Task goal: Reproduce the following records line for line, without changing anything.

Data section Start Marker

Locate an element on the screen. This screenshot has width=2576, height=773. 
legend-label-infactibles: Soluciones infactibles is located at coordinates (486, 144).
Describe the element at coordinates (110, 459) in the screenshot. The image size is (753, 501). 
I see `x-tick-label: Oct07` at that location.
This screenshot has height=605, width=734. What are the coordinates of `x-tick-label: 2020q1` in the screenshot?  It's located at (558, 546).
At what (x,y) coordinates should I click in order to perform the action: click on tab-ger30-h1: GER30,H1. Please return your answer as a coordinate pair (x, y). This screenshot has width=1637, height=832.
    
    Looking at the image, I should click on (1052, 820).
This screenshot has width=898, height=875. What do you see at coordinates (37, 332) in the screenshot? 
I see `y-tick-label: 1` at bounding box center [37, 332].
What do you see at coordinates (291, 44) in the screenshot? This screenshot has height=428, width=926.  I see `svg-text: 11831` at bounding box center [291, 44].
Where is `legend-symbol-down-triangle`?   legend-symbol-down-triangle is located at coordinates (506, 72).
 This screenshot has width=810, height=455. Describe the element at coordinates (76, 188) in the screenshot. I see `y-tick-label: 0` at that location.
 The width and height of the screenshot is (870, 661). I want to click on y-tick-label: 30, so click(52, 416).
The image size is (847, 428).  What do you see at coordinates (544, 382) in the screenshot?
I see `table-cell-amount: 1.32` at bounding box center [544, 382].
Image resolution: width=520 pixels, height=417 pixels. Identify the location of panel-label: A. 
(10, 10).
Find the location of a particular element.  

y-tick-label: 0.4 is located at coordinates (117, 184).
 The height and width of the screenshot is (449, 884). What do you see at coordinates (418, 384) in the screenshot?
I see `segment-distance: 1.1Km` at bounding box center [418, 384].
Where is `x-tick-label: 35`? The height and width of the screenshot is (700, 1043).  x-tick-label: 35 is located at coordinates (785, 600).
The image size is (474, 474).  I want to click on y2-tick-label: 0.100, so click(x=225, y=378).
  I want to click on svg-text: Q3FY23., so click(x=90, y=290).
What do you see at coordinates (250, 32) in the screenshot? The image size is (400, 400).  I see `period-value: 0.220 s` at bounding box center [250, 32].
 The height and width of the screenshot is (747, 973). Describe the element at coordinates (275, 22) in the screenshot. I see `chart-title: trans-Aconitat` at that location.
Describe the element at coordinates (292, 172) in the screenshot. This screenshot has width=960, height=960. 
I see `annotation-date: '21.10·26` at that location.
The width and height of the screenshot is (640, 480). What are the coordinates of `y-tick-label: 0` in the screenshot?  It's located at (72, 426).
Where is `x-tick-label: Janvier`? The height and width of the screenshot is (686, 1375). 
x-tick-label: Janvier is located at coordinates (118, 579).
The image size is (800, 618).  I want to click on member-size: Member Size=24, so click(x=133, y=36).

Data section End Marker

Output below:
Locate an element on the screen. This screenshot has width=2576, height=773. 
legend-label-infactibles: Soluciones infactibles is located at coordinates (486, 144).
Describe the element at coordinates (110, 459) in the screenshot. The image size is (753, 501). 
I see `x-tick-label: Oct07` at that location.
This screenshot has height=605, width=734. What are the coordinates of `x-tick-label: 2020q1` in the screenshot?  It's located at (558, 546).
At what (x,y) coordinates should I click in order to perform the action: click on tab-ger30-h1: GER30,H1. Please return your answer as a coordinate pair (x, y). This screenshot has width=1637, height=832.
    
    Looking at the image, I should click on (1052, 820).
This screenshot has width=898, height=875. What do you see at coordinates (37, 332) in the screenshot? 
I see `y-tick-label: 1` at bounding box center [37, 332].
What do you see at coordinates (291, 44) in the screenshot? This screenshot has height=428, width=926.  I see `svg-text: 11831` at bounding box center [291, 44].
Where is `legend-symbol-down-triangle`?   legend-symbol-down-triangle is located at coordinates (506, 72).
 This screenshot has width=810, height=455. Describe the element at coordinates (76, 188) in the screenshot. I see `y-tick-label: 0` at that location.
 The width and height of the screenshot is (870, 661). I want to click on y-tick-label: 30, so click(52, 416).
The image size is (847, 428).  What do you see at coordinates (544, 382) in the screenshot?
I see `table-cell-amount: 1.32` at bounding box center [544, 382].
Image resolution: width=520 pixels, height=417 pixels. Identify the location of panel-label: A. 
(10, 10).
Find the location of a particular element.  

y-tick-label: 0.4 is located at coordinates (117, 184).
 The height and width of the screenshot is (449, 884). What do you see at coordinates (418, 384) in the screenshot?
I see `segment-distance: 1.1Km` at bounding box center [418, 384].
Where is `x-tick-label: 35`? The height and width of the screenshot is (700, 1043).  x-tick-label: 35 is located at coordinates (785, 600).
The image size is (474, 474).  I want to click on y2-tick-label: 0.100, so click(x=225, y=378).
  I want to click on svg-text: Q3FY23., so click(x=90, y=290).
What do you see at coordinates (250, 32) in the screenshot? The image size is (400, 400).  I see `period-value: 0.220 s` at bounding box center [250, 32].
 The height and width of the screenshot is (747, 973). Describe the element at coordinates (275, 22) in the screenshot. I see `chart-title: trans-Aconitat` at that location.
Describe the element at coordinates (292, 172) in the screenshot. This screenshot has width=960, height=960. 
I see `annotation-date: '21.10·26` at that location.
The width and height of the screenshot is (640, 480). What are the coordinates of `y-tick-label: 0` in the screenshot?  It's located at (72, 426).
Where is `x-tick-label: Janvier`? The height and width of the screenshot is (686, 1375). 
x-tick-label: Janvier is located at coordinates (118, 579).
The image size is (800, 618).  I want to click on member-size: Member Size=24, so click(x=133, y=36).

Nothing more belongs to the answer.